In 1867, Joseph G. McCoy developed stockyards at Abilene, along the Union Pacific Eastern Division Railroad, since "the country was entirely unsettled, well watered, excellent grass, and nearly the entire area of [the] country was adopted to holding cattle." According to Gary and Margaret Kraisinger, "Because it was late in the season, he employed W.W. Sugg, a stockman friend from his home state of Illinois, to ride south to intercept herds trailing to Missouri on the Shawnee Trail." On 5 September, the first rail carloads of cattle were on their way to Chicago.

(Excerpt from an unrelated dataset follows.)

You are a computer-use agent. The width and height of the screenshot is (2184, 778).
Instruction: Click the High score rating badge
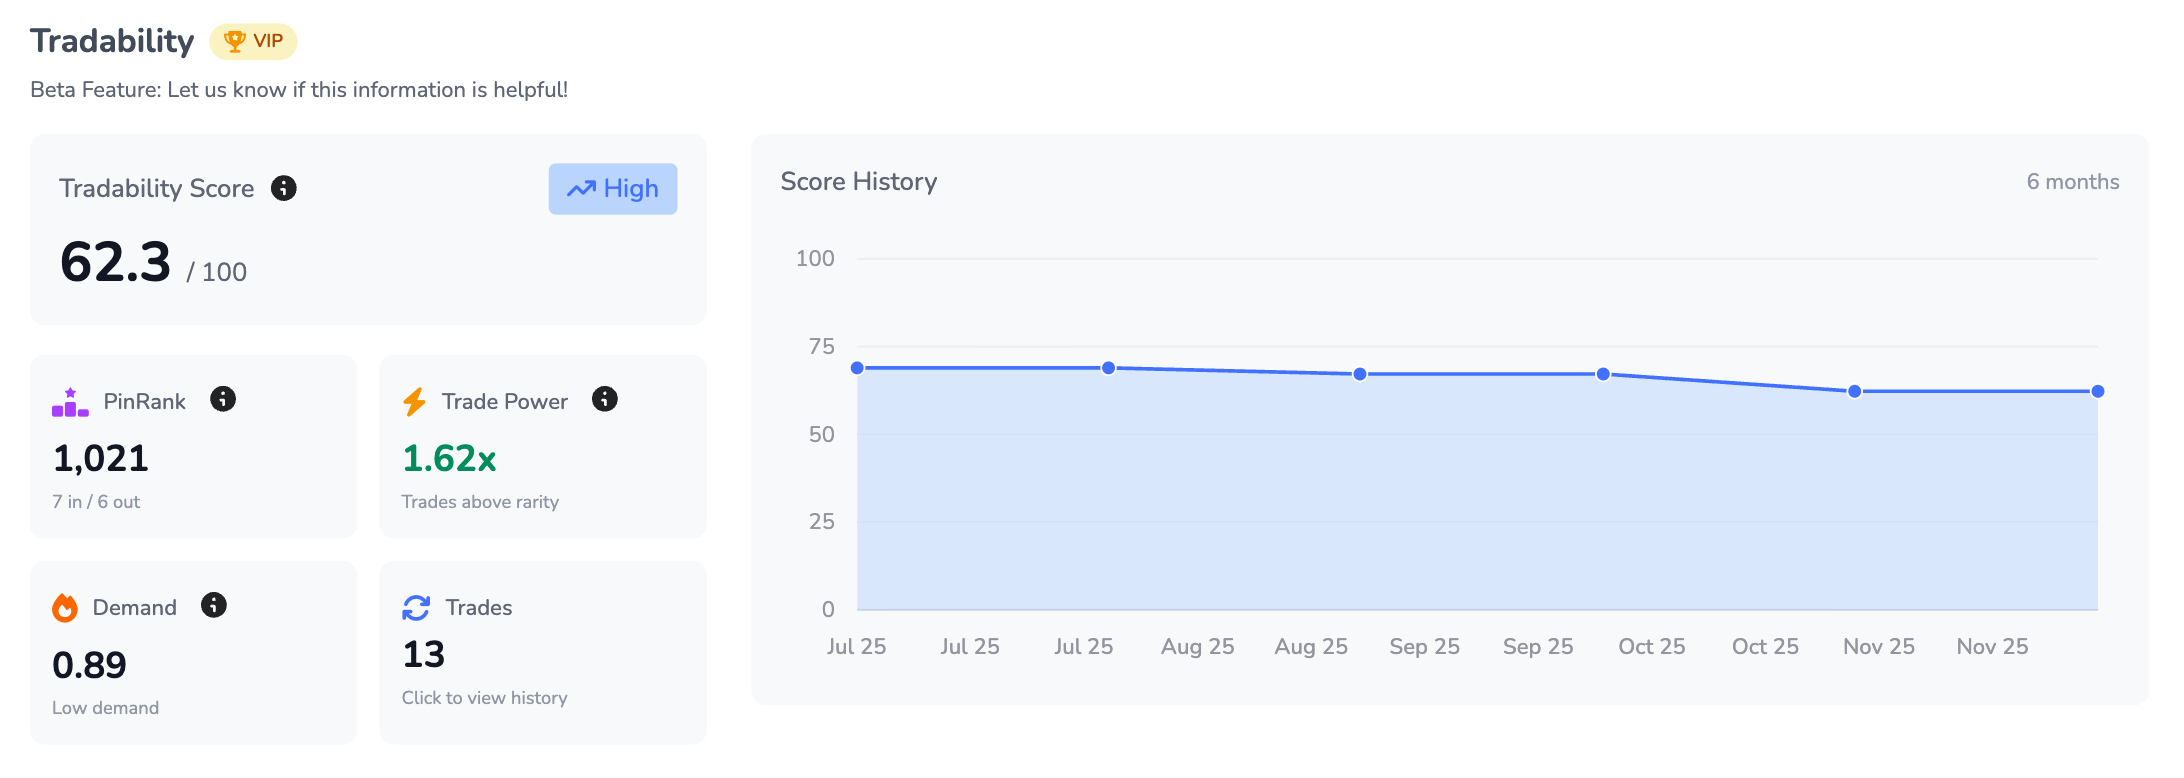[x=613, y=189]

In 1867, McCoy reported 35,000 head of cattle had arrived in Abilene. With more Texas cattlemen knowing of the shorter route, more than 300,000 Texas longhorns used the trail over the next two seasons. The trail eventually became known as the Chisholm Trail since it used the pre-existing Chisholm Wagon Road, and by 1871 Abilene was no longer accepting Texas cattle with Newton, Wichita and Ellsworth becoming the new cattle towns.

The country about Abilene was settling up quickly at this time. Grazing lands were becoming scarcer and these conditions were such that many of the settlers objected to the pasturing of the great herds in the vicinity. In the year 1872, Wichita was in possession of the trade that Abilene had enjoyed for several years prior due to the completion of the Santa Fe railroad. This gave Wichita the needed railroad facilities. From 1867 to 1871 about 10,000 cars of livestock were shipped out of Abilene and in 1872 about 80,000 head of cattle were shipped from Wichita.

The settlement of the valleys of the Arkansas and the Ninnescah rivers rendered it impractical to reach Wichita shipping yards after 1873 and the loading of cattle was transferred to points on the railroad farther west, finally stopping at Dodge City. The use of the Abilene cattle trail ended in 1887.